Após a aposentação de Júlio Dantas, o cargo de Inspetor Superior das Bibliotecas e Arquivos foi ocupado por António Ferrão, um homem que, desde o início da República, tivera um papel determinante no Ministério da Instrução, promovendo a modernização das bibliotecas e dos arquivos portugueses, quer do ponto de vista da sua organização, quer do tratamento técnico da documentação, acompanhando o que de mais avançado se fazia no estrangeiro (F. Ribeiro, Para o estudo…, 2008). Logo que assumiu o cargo de Inspetor, produziu uma série de estudos, dos quais é de realçar um relatório em que dedicou algumas páginas, fortemente críticas, ao Arquivo Nacional, analisando a sua organização e as deficiências encontradas e concluindo o seguinte: “É essencial e urgente fazer uma cuidadosa revisão dos núcleos do nosso Arquivo Nacional, reunindo os conjuntos da mesma ordem, natureza ou proveniência que ali se encontram disseminados (…). Depois, fazer uma classificação desses núcleos, conforme os princípios, normas e práticas de arquivística seguidos por toda a parte (…). Sem isso, encorporar ali mais papéis é aumentar a confusão. Tenho ideias assentes a tal respeito e um plano de classificação e arrumação em secções e séries, que me parece satisfazer, mas que não incluo aqui para não alongar este relatório. (…) Se um estudo sério, sur place, de tal desorganização vier demonstrar que é impossível, por ser laborosíssimo, reunir as partes dispersas dos mesmos núcleos, então há que se elaborar índices e catálogos especiais de tais núcleos, corrigindo-se, assim, até certo ponto, os inconvenientes da dispersão” (INSPEÇÃO…, “Crónica...”, 1946, pp. 35-36).

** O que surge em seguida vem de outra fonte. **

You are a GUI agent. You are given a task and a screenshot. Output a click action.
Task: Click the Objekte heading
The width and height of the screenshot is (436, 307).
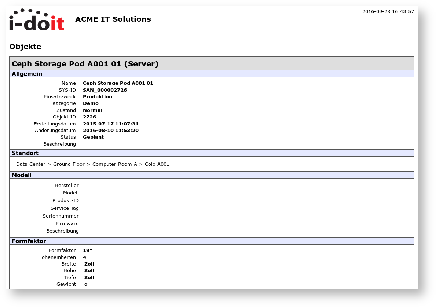coord(25,47)
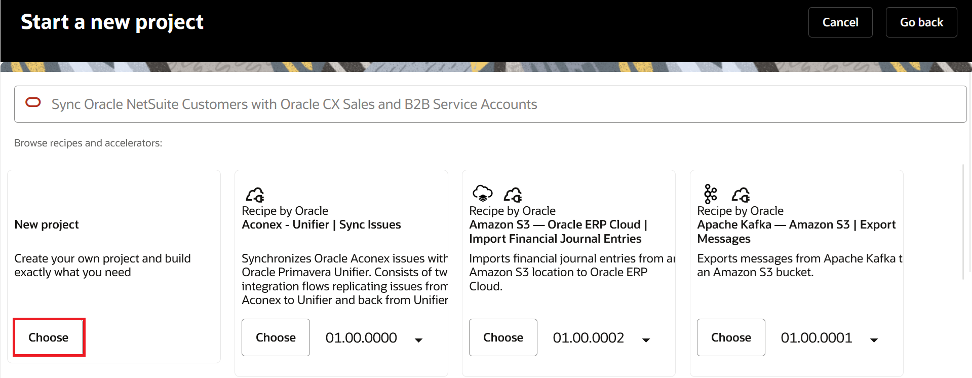The width and height of the screenshot is (972, 378).
Task: Choose the Apache Kafka to Amazon S3 recipe
Action: pos(731,337)
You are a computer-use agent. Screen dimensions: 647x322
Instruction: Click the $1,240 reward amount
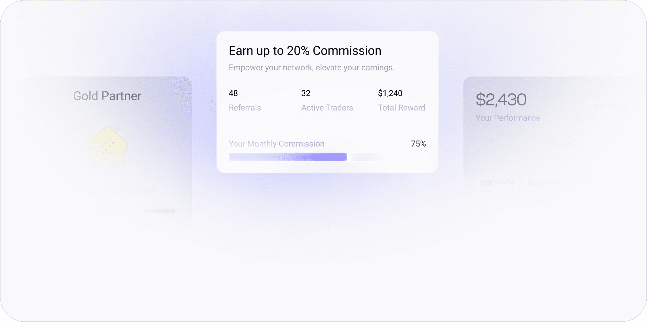coord(390,93)
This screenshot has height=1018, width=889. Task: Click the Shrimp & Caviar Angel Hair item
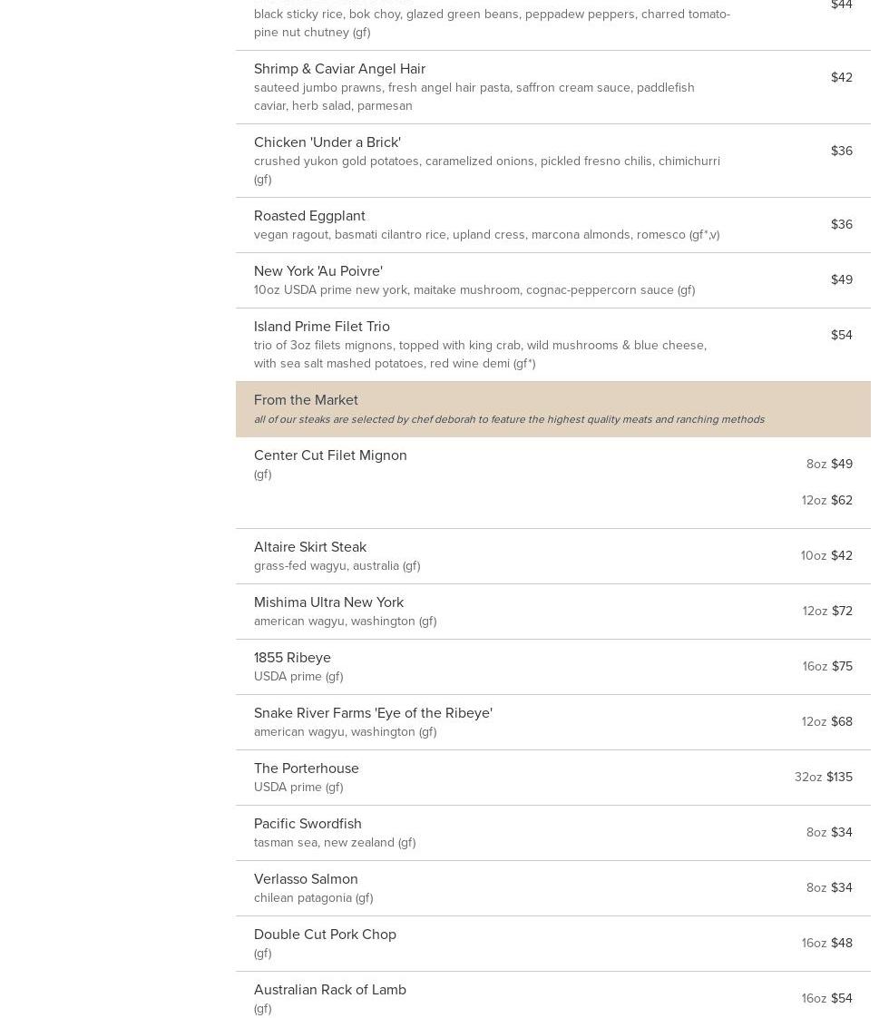pyautogui.click(x=339, y=69)
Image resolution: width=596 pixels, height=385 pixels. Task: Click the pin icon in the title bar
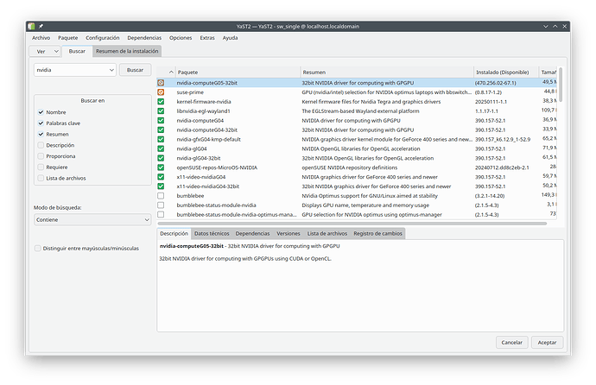[x=41, y=26]
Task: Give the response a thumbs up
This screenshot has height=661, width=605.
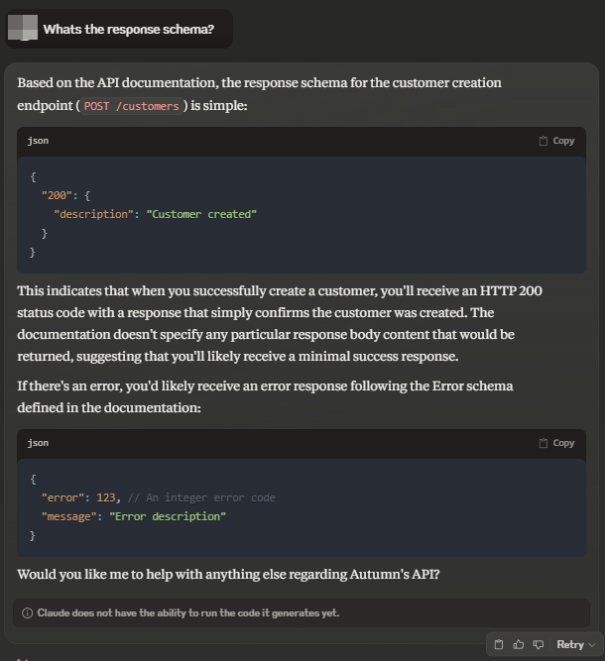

Em boa verdade, durante o quase meio século de apatia que pairou sobre a Torre do Tombo, o único esforço digno de referência, com vista a mudar o estado das coisas, deveu-se a António Ferrão. Mas, apesar do seu empenhamento, não se concretizou a sua projetada reorganização por “núcleos homogéneos”, nem há notícias de terem sido tomadas quaisquer medidas para reconstituir física ou intelectualmente os fundos do Arquivo Nacional, a não ser o trabalho iniciado em 1962, sob a direção interina do primeiro-conservador, José Gaspar de Almeida, com vista à elaboração de um “roteiro do arquivo”, que nunca chegou a ser publicado. Só em finais dos anos setenta é que, de facto, começam a ser pensados, de forma realista e eficaz, os problemas do arquivo, tendo sido nomeada uma comissão, em 1977, para estudar o programa do edifício destinado à reinstalação do arquivo e, em 1980, foi tomada a decisão sobre o local onde o mesmo seria construído.
No que respeita ao trabalho de tratamento do acervo, foi preciso esperar até 1984 para ver surgir o Roteiro de fontes da História Portuguesa Contemporânea, que veio suprir a falta de instrumentos de acesso à informação dos arquivos incorporados na Torre do Tombo, em particular os da época contemporânea. Os estudos históricos sobre esta época conheceram um desenvolvimento muito grande após o 25 de abril de 1974, mas os historiadores sentiam-se muito constrangidos nas suas investigações pela impossibilidade de acesso às fontes documentais, em consequência da falta de instrumentos de pesquisa para o efeito. Os dois volumes elaborados sobre o Arquivo Nacional foram um contributo inestimável que, embora no dizer dos seus autores procurassem “tão só orientar o utilizador na consulta do Arquivo”, constituíram um verdadeiro guia e vieram preencher uma lacuna incompreensível. Igualmente importante foi a publicação do Decreto 424/85, de 22 de outubro, que promulgou a lei orgânica da Torre do Tombo, revogando o regulamento de 1902, e que, do ponto de vista legal, criou as condições mínimas imprescindíveis à modernização do Arquivo Nacional. Veio também conferir-lhe autonomia administrativa, desligando-o da tutela do Instituto Português do Património Cultural, organismo que superintendia em matéria arquivística.